If you are not going to stay at La Quinta again because of this incident you must let the corporate HQ know, and the specific reason why. This may be a policy that was created and implemented with little discussion, as soon as they realize that it may in fact hurt the bottom line they may be more apt to change.
Pete:
That is a good point.
Adam:
I use OpenVPN
Sebastian,
Looking into it. Thanks.
It requires running an OpenVPN server on the remote side. I run OpenVPN here at work, so I just use our systems for it.
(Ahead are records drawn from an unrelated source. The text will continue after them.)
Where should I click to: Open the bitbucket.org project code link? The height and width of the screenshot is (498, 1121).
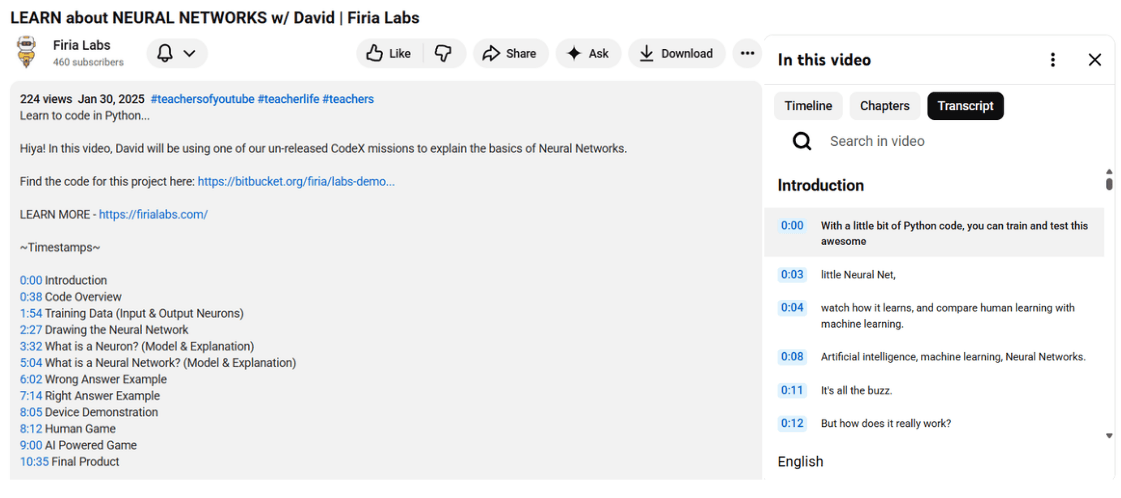(x=296, y=182)
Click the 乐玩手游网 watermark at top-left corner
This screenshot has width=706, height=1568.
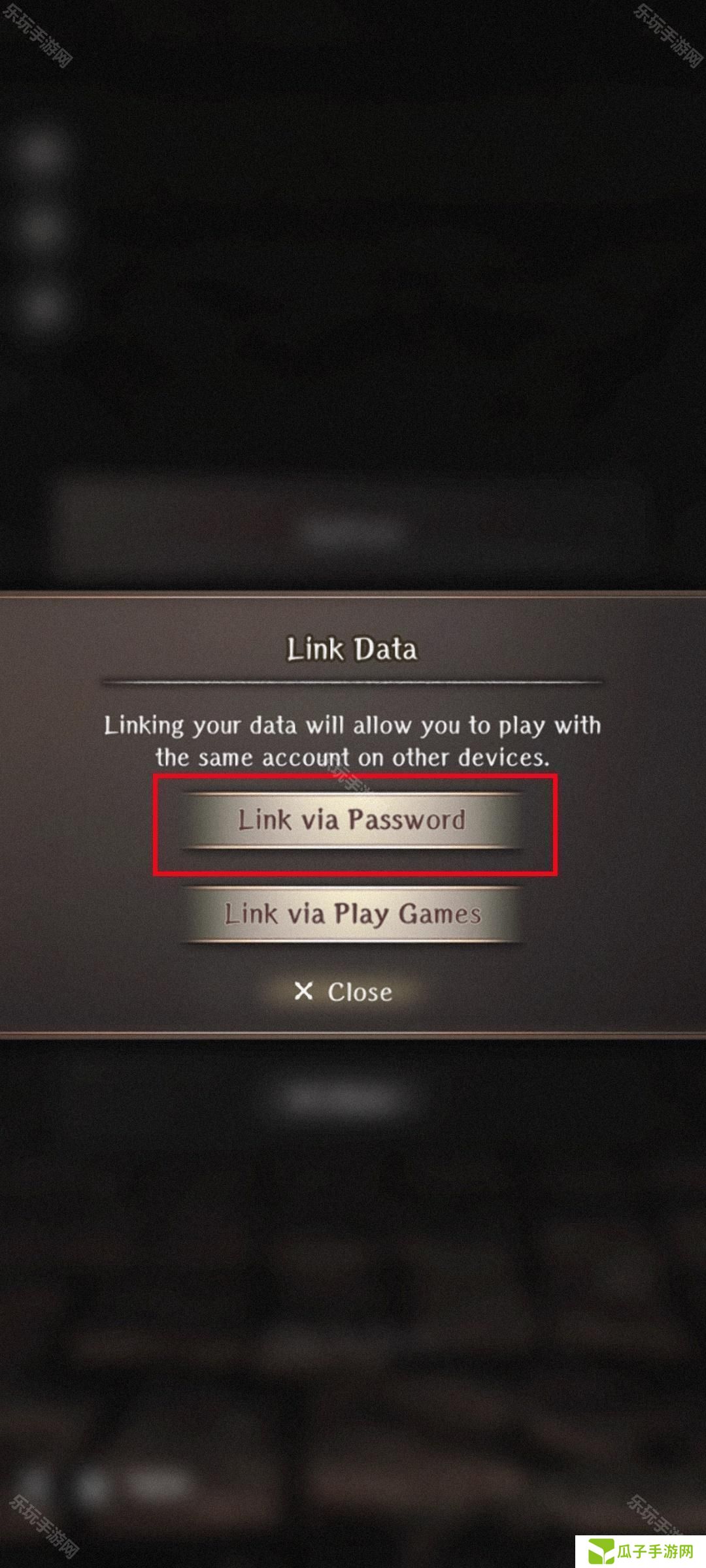tap(37, 35)
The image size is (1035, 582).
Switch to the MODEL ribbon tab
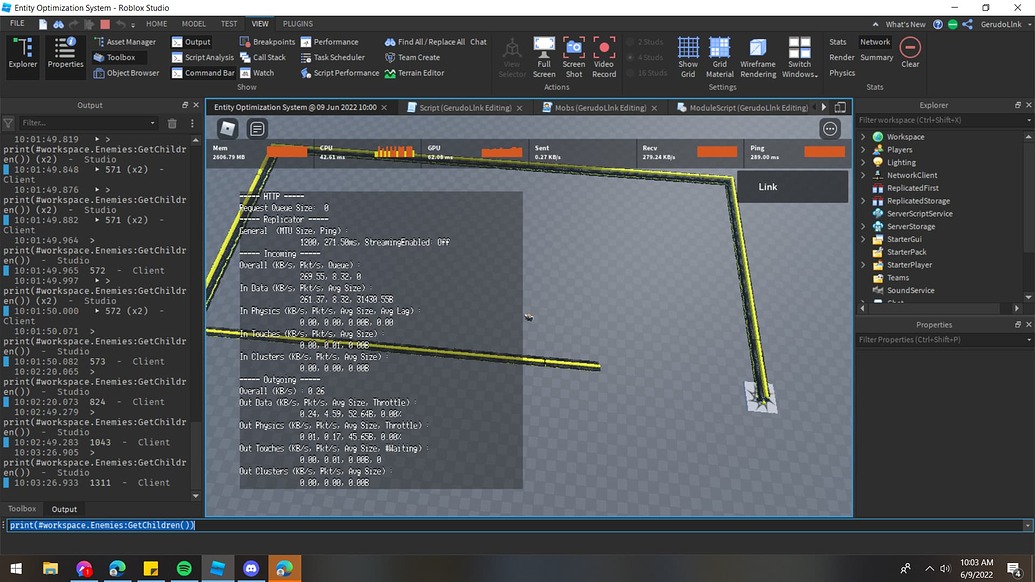pos(193,23)
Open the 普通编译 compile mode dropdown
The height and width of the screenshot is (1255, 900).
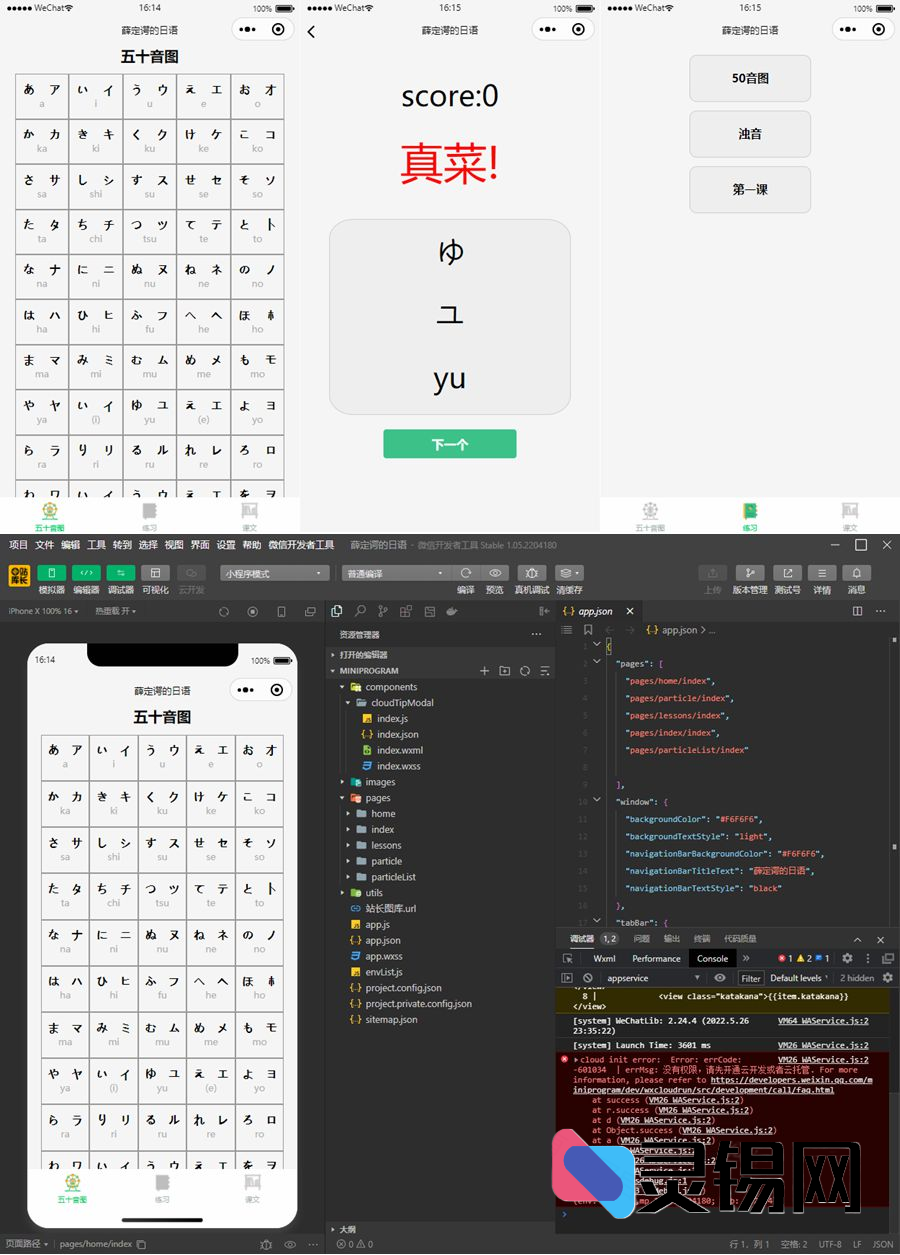(x=395, y=574)
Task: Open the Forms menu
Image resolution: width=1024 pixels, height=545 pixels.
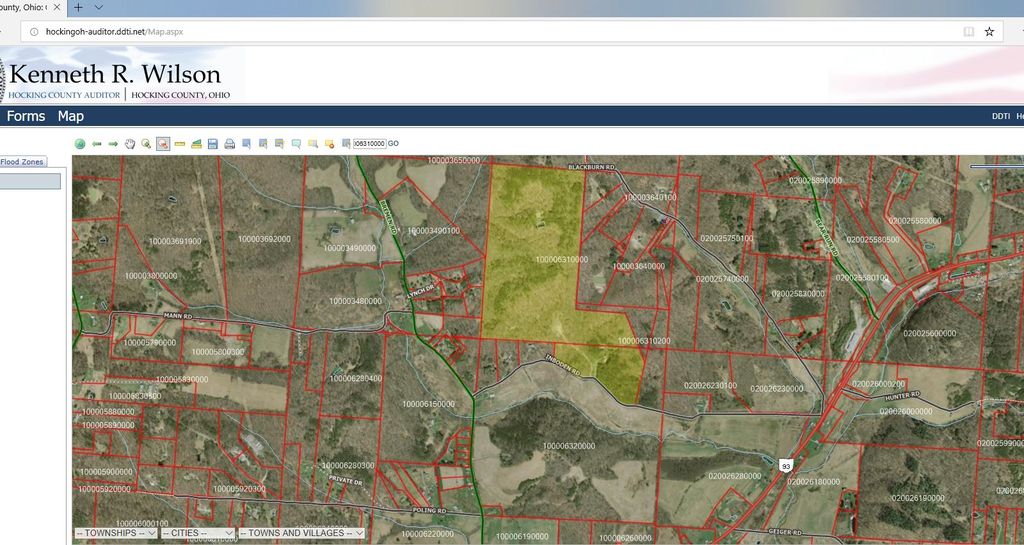Action: [x=26, y=116]
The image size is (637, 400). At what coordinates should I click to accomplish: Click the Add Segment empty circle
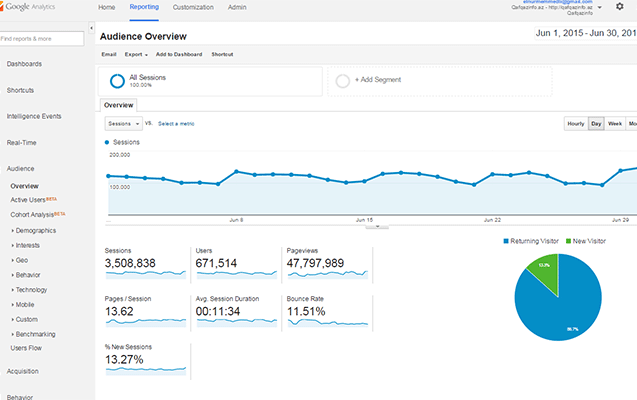[x=342, y=81]
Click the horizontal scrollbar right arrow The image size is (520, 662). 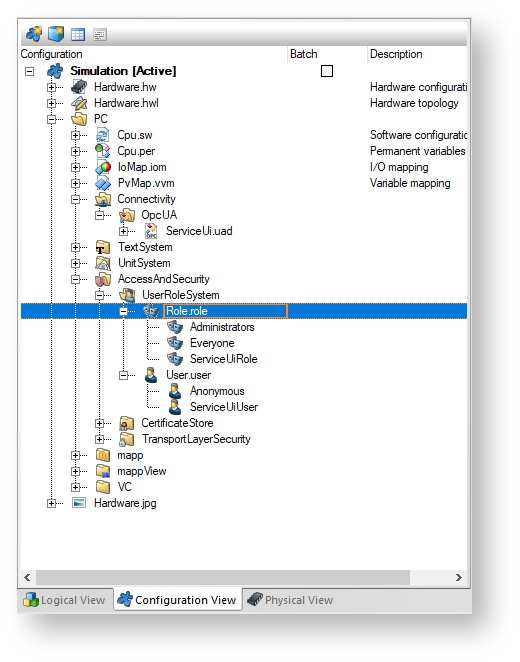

But you could set it up on a Linux box without too much trouble.
I can thankfully say I haven’t had any troubles at the Holiday Inn’s or Best Western’s I frequent.
I’ve always used hotspot shield its made just for this kind of situation.
http://hotspotshield.com/
That implies you trust hotspotshield not to watch what you’re doing :)
An SSH tunnel to a squid proxy works well, too.
You can even skip the squid proxy using the -D option in SSH.
I just use my air card. Who cares what the hotel offers.
Panera does something similar, too. It’s inconsistent, though; IIRC, THR.us is off-limits, but TFL is fine.
To expand on waht Pete said, I suspect it’s not even a policy about guns.
Most likely the motel in question has software installed to reduce people doing things like watching streaming porn videos (and perhaps even YouTube), to conserve bandwidth.
Lots of such software has various sets of categories to block, such as the mentioned “weapons” category.
And it’s really really easy for the guy installing it to just default to “block every category”.
I’d assume incompetence or laziness over a deliberate anti-gun-website policy, myself.
At various times and places boomershoot.org has been off limits because of “violence” and “criminal activities”.
My blog has been blocked for sexual content (well, okay, maybe) and weapons.
Most of the time I attribute it to laziness or stupidity rather than maliciousness.
I use the build in proxying that ssh has. no configuration needed and it works well.
I don’t know if it proxys DNS lookups, but that is more a privacy thing.
Heh, we’ve got the same thing at the college. Bloody annoying when a resource site is banned under “games” or whatever.
Funnily enough, our testing Network (Netlab) doesn’t have that. I can access Ar15.com on Netlab, but at home, I just get a connection error. Tried it with two other friends who use different ISPs, works fine.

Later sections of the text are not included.